Backgrounds: Appendiceal cancers are usually diagnosed after appendectomy accidentally. The need for subsequent right hemicolectomy in these patients was determined by the potential risk of regional lymph node (LN) metastasis. Establishing a nomogram to forecast the potential risk of lymph node metastasis of appendiceal cancer could help in the next step of treatment.
Methods: Patients with appendiceal cancer undergoing surgery was queried in the American cancer database of Surveillance, Epidemiology and End Results database from 2004 to 2016. A nomogram was established based on Logistic regression model.

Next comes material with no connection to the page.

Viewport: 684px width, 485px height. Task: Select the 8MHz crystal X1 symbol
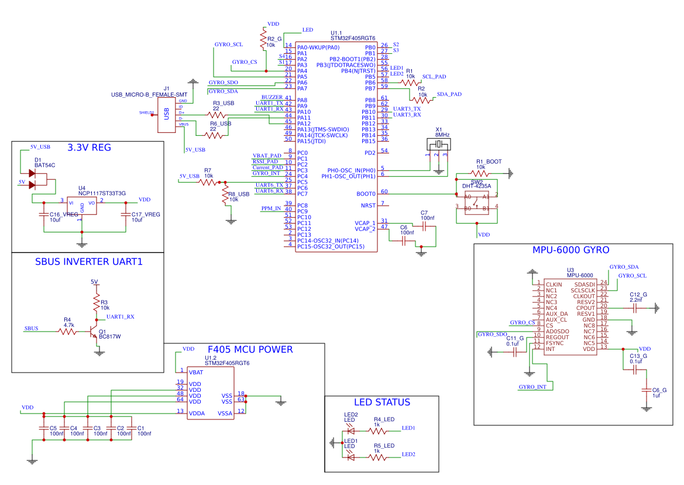point(439,144)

Results: Finally, 3,075 patients were diagnosed with appendectomy cancer from 2004 to 2016. Among them, there were 2028 (65.9%) cases with negative lymph nodes, 1047 (34.1%) cases with positive lymph nodes. Risk factors associated with lymph node metastasis include age, histological type, tissue grade, T stage, distant metastasis, and tumor size. We drew the ROC curves of the training group（0.754, P < 0.001） and the validation group （0.775, P < 0.001） respectively. C-index values of predictions were 0.772 (95%CI, 0.750-0.793) and 0.776 (95%CI, 0.746-0.807), and Brier score were 0.178 and 0.172 in training and validation group respectively. All of them showed excellent performance of the nomogram in our study.
Conclusion: A new nomogram was created to assess the potential risk of LN metastasis in patients of appendiceal cancer by utilizing age, tumor histology, tumor pathologic grade, tumor size, T-stage, and M-stage. The nomogram could provide a strong reference for the right hemicolectomy and facilitate clinic decision.
Keywords: Appendiceal cancer; metastases; nodal metastases; nomogram; right hemicolectomy; surveillance epidemiology and end results database.